Esse mecanismo é a resposta a uma situação extrema de risco de vida. Para
sobreviver, o sujeito nega estar sendo objeto de uma
violência, abdica de suas convicções e adota o ponto de vista do agressor.
Dessa forma tenta ganhar suas boas graças, ao mesmo tempo em que deixa de se
ver como vítima impotente e procura assumir a força do poderoso agressor. As
declarações de Amado Batista poderiam ser entendidas dentro desse modelo, seriam uma forma de resposta típica ao trauma, o que,
obviamente, mereceria todo o respeito, algo que não poderia ser censurado.

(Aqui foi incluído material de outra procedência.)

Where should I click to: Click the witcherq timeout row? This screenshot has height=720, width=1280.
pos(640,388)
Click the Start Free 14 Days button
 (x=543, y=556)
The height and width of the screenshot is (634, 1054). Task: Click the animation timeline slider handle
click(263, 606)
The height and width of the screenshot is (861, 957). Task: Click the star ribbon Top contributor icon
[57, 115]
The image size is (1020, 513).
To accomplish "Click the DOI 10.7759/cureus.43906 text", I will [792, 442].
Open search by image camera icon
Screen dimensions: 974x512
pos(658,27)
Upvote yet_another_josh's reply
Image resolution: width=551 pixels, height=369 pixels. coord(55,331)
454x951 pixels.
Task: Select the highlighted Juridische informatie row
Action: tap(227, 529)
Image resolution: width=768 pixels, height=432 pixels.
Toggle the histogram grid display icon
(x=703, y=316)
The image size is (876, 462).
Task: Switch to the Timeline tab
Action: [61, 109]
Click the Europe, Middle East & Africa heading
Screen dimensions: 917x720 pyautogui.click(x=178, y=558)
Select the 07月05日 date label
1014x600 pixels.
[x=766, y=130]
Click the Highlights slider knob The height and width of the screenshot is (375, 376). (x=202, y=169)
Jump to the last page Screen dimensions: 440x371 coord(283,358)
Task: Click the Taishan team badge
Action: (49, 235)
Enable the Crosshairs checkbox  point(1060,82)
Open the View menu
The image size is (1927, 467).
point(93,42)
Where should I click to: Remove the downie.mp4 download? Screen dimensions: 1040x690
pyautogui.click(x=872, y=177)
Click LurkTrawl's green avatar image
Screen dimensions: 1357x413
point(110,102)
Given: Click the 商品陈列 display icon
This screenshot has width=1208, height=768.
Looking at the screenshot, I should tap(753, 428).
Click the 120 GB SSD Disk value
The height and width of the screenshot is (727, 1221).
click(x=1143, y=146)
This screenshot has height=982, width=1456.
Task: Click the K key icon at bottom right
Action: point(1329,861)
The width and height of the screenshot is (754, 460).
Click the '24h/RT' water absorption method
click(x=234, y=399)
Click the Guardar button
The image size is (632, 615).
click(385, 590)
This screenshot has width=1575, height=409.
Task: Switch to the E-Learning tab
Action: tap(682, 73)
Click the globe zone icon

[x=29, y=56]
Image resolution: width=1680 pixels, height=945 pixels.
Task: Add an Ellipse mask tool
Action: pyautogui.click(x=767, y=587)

Claro que não podemos saber os reais motivos de Amado Batista; essa é apenas
uma hipótese interpretativa construída em cima do que foi publicamente exposto. Se na
tortura é encenada uma arcaica relação dual na qual o torturado fica no papel
do indefeso bebê, o torturador ocupa o lugar complementar de mãe má
todo-poderosa. É o que se depreende do filme A Morte e a Donzela, de Polanski,
baseado em peça de Ariel Dorfman. O torturador
Miranda, ao ser desmascarado, confessa o gozo que o dominava durante a tortura,
gozo advindo do sentimento de onipotência decorrente do absoluto domínio sobre
o outro, algo completamente desvinculado das questões político-ideológicas que
sustentavam o procedimento. Dessa forma, fica claro que a motivação do Estado
(obtenção de informação) se dissocia da motivação inconsciente do torturador
(gozo com o controle onipotente do outro). O que permite especular até que
ponto o Estado manipula a doença mental do torturador, seu sadismo, para
atingir os próprios objetivos. Exercício da
maior violência que o Estado pode exercer sobre o cidadão, a tortura
desencadeia justas revolta e oposição. Mas também
provoca profundas ressonâncias inconscientes, na medida em que evoca, como vimos, a relação primária com a mãe má, e também
figuras de sadomasoquismo, importante expressão erótica. O infligir e sofrer
dor podem ser fonte de extremado prazer. Elementos de sadismo e masoquismo
estão presentes na maioria das práticas eróticas, na medida em que põem em jogo
princípios básicos de atividade e passividade, domínio e submissão, controle e
entrega. Além disso, sadomasoquismo e tortura se prestam ao imaginário em torno
da chamada "cena primária" – a forma como a criança fantasia o coito
entre os pais, supostamente realizado em meio a violências e agressões. O fascínio
horrorizado que a tortura nos suscita decorre da indignação ética consciente e
desses escuros desdobramentos inconscientes. A ameaça
global do terrorismo de variada proveniência faz com que o uso da tortura para
a obtenção urgente de informações concernentes à segurança seja um dos
problemas éticos mais candentes de nossos tempos. (*) Publicado no Caderno "Aliás" do jornal "O Estado de São Paulo"em 01/06/2013, sob o título "Amor e dor de Batista".